Positive linear MALDI-TOF spectra of the hydrophobic proteins extracts from CgΔporHporA (A), CgΔporHporA transformed with pXMJ19-ProtXhis and grown in the presence of 1mM IPTG (B) or CgΔporHporA transformed with pXMJ19-ProtXhis-S37A and grown in the presence of 1mM IPTG (C).
Fig 7.
PorB and PorC metabolic labeling.
C. glutamicum strains 13032 over-expressing PorBhis (lanes 1–4) or PorChis (lanes 5–8) were grown in the absence (lanes 1–2, 5–6) or in the presence (lanes 3–4, 7–8) of 17-ODYA. After purification, PorBhis and PorChis were subjected to CuAAC in the presence (lanes 2,4,6,8) or absence (lanes 1,3,5,7) of Az-Biot. Samples were splitted and ran on two 16% Tricine-SDS-Page gels. One was colored with Coomassie blue (CB) while the other was used to transfer proteins on a nitrocellulose membrane that was then probed with a Streptavidin-HRP conjugate (Strep-HRP).
Fig 8.
PorB and PorC expression and localization.

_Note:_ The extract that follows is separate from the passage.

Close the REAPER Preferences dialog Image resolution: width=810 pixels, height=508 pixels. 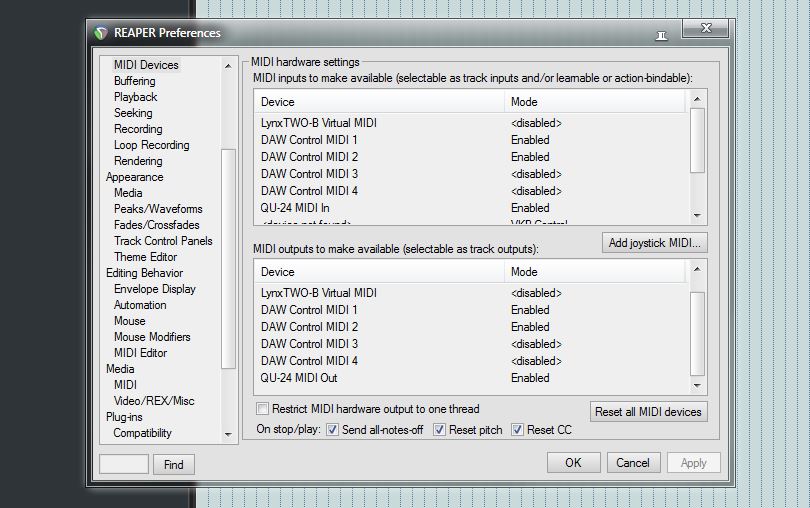coord(705,28)
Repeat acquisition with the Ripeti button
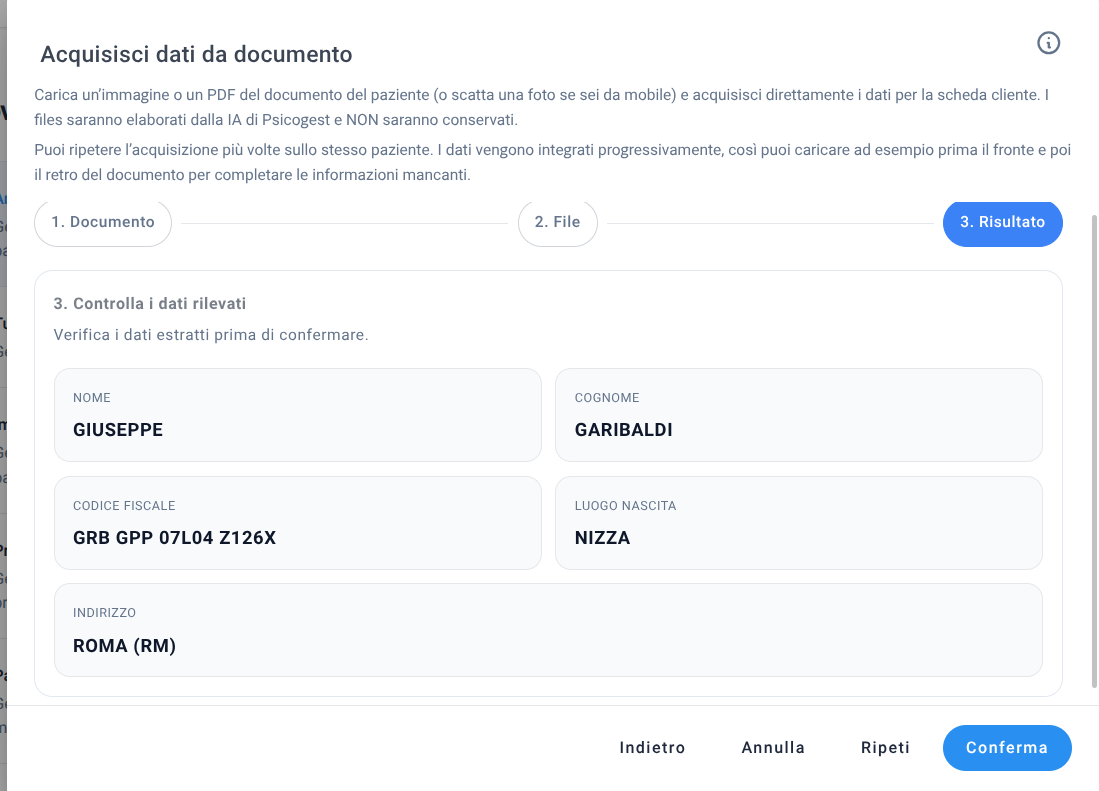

C. glutamicum strains 13032, ΔmytC::Km, or Δpks13::Km transformed with either pXMJ19-PorBhis (A) or pXMJ19-PorChis (B) were grown overnight in the absence or in the presence of IPTG. Total cell extract (C), cell wall fraction (CW) and supernatant (S) were separated on Tricine-SDS-Page or Tris-Glycine-SDS-Page gels and immunoblotted with anti-PorB (A) or anti-PorC (B) antisera. The same samples were also probed with anti-aconitase (Acn, cytoplasmic marker) and anti-cMytA (envelope and supernatant marker).
Fig 9.
Cell wall and secreted PorB and PorC metabolic labeling and NaOH treatment.
C. glutamicum strains 13032 or ΔmytC::Km over-expressing PorBhis (A, B) or PorChis (C) were grown in the absence (lanes 1–2, 5–6) or in the presence (lanes 3–4, 7–8) of 17-ODYA. After purification from either the envelope or the culture filtrate, the proteins were subjected to CuAAC in the presence (lanes 2,4,6,8) or absence (lanes 1,3,5,7) of Az-Biot. Samples were splitted and ran on two 16% Tricine-SDS-Page gels. One was colored with Coomassie blue (CB) while the other was used to transfer proteins on a nitrocellulose membrane that was then probed with a Streptavidin-HRP conjugate (Strep-HRP). (D) PorChis purified from either the envelope or the supernatant of 13032 was treated with NaOH 0,1M for the indicated time. The reaction was stopped by addition of an equimolar amount of acetic acid. Samples were then splitted and ran on a 16% Tricine-SDS-Page gel and stained with Coomassie brilliant blue.